The facts in this case are as follows: The line of defendant’s railroad extends through the village of Carman, a suburb and within the limits of the cify of Crookston. In the vicinity of the place where the accident complained of occurred its yards are located, within which are a coal shed, icehouse, and several side tracks, all upon the right of way. The land on each side of the track is platted into lots and blocks, with a street extending along the line of and between the right of way and the platted lots; but no streets extend across the right of way. Deceased, a boy four years of age, lived with his parents on one of the platted lots, a short distance away, where they had resided for some *178time prior to the accident. On August 9, 1904, at about 7.30 o’clock in the evening, the servants of defendant backed one of its engines down the side track leading to the coal shed for the purpose of taking on coal.

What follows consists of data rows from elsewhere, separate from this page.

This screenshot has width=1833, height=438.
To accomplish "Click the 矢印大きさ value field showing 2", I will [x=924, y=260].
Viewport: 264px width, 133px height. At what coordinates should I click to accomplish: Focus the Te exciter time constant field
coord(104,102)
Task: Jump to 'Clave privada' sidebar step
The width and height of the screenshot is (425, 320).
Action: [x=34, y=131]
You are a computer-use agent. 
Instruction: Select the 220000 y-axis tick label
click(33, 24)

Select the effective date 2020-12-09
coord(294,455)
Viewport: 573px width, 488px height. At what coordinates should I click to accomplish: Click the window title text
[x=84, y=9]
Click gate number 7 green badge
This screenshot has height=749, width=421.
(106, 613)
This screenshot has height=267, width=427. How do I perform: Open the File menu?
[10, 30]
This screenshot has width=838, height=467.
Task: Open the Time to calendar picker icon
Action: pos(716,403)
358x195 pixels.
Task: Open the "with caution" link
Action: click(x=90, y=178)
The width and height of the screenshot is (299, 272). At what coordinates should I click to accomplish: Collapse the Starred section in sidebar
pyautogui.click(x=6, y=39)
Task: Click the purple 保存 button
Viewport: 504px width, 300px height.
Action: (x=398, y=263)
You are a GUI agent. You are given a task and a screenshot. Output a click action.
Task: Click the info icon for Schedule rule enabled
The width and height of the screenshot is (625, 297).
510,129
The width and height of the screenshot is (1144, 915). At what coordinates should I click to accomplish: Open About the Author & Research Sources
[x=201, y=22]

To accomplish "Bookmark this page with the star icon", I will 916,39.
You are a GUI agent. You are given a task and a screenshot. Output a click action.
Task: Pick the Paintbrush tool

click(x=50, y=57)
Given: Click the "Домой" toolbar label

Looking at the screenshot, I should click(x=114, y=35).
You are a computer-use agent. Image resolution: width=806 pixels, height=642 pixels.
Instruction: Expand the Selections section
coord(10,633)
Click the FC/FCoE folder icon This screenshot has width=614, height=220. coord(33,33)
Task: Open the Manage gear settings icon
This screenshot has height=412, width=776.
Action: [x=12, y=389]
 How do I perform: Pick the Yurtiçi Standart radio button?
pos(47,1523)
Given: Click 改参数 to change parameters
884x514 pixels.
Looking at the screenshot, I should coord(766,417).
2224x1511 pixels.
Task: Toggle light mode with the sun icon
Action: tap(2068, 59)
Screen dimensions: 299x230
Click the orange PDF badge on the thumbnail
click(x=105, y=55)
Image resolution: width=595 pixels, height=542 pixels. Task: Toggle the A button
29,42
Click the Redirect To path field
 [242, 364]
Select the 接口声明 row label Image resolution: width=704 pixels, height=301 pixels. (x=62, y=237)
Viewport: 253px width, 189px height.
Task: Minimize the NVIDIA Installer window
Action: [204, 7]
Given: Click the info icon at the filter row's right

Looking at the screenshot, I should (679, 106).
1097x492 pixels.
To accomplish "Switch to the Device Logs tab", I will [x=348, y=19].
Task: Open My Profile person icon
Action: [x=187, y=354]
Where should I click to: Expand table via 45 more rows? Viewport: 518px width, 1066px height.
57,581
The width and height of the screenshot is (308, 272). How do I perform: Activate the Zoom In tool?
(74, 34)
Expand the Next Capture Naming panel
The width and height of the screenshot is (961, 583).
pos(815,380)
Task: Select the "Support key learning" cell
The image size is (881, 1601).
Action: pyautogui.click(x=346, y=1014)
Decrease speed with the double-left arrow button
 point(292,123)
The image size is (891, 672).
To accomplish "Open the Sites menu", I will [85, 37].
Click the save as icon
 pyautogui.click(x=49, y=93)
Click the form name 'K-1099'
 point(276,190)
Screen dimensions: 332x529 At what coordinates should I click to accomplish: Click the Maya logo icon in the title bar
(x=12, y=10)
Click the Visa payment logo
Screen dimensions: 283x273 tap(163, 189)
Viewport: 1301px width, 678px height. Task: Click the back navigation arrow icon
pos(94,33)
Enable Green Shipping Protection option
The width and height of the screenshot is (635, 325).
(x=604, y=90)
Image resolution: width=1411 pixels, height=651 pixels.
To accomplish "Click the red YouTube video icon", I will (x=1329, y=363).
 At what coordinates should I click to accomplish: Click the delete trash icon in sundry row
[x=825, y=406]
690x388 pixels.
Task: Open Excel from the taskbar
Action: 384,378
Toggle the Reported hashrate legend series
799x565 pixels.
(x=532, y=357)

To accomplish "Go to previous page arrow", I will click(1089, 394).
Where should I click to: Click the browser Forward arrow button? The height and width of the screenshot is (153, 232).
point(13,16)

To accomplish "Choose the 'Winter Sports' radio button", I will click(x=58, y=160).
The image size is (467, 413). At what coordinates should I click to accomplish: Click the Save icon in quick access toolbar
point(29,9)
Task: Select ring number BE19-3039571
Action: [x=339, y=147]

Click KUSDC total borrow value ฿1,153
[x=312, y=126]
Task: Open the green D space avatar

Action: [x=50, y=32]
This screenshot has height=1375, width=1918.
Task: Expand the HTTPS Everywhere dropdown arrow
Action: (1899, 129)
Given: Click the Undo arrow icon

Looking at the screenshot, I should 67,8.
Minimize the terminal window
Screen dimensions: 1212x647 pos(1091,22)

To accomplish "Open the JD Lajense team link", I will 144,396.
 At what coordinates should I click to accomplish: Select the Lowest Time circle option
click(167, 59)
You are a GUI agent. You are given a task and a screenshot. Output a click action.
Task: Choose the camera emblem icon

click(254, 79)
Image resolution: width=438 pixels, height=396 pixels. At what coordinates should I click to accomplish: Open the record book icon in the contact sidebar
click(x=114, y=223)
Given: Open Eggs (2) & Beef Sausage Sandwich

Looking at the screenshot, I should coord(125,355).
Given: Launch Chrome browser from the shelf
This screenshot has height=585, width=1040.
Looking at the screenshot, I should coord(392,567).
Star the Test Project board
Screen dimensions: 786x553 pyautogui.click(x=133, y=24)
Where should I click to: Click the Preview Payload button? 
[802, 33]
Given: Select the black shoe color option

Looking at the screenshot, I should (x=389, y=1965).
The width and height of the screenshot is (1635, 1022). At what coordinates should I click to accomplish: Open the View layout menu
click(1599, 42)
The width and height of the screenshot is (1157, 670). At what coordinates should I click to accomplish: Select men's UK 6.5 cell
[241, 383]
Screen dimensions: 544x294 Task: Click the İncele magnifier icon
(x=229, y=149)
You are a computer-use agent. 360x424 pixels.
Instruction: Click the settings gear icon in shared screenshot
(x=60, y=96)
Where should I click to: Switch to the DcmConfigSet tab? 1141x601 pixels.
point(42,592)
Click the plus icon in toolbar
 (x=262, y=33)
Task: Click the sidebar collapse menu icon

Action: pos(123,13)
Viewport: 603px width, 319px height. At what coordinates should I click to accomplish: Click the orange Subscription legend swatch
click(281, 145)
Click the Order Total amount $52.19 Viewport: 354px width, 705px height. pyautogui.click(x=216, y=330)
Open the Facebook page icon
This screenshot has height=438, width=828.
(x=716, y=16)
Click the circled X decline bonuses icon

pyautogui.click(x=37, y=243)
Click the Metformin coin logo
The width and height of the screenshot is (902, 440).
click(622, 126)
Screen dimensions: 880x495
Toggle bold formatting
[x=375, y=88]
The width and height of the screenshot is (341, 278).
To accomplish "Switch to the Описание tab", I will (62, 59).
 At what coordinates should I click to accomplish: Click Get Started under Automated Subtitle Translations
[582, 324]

Two freight cars stood in the way on the same track, and the engineer pushed or “shunted” them forward a distance of two hundred feet or more, where they collided with and were stopped by a loaded car standing further down this track. The impact sent the loaded car forward thirty or forty feet. Soon after plaintiff’s intestate was found dead underneath the forward end of the two cars so shunted down the track. How the child came to be at the point of collision between the cars, or just how the accident happened, was not made clear by the evidence. There was evidence showing that his parents had, just prior to the accident, sent him on an errand to a neighbor living on the opposite side of the track.
This action was brought to recover for the boy’s death upon two grounds of alleged negligence: First, that defendant had failed and neglected to fence its right of way at the place of the accident; and, second, that the servants and agents of defendant were negligent and careless in the manner of moving the cars which stood in the way of the approach of the engine to the coal shed, and that no precautions, were taken before doing so to ascertain whether any children or others were in or about the yards at a place of danger. The defense was, in addition to the contention that the absence of the fence was not the proximate cause of the accident, that the parents of deceased were guilty of contributory negligence in sending him on an errand to the neighbor residing at the opposite side of the yards; there being no-crossing over the right of way at this place. The jury returned a verdict for defendant, and plaintiff appealed from an order denying his motion for a new trial. Several errors are assigned, which will be disposed of in the order stated in the brief.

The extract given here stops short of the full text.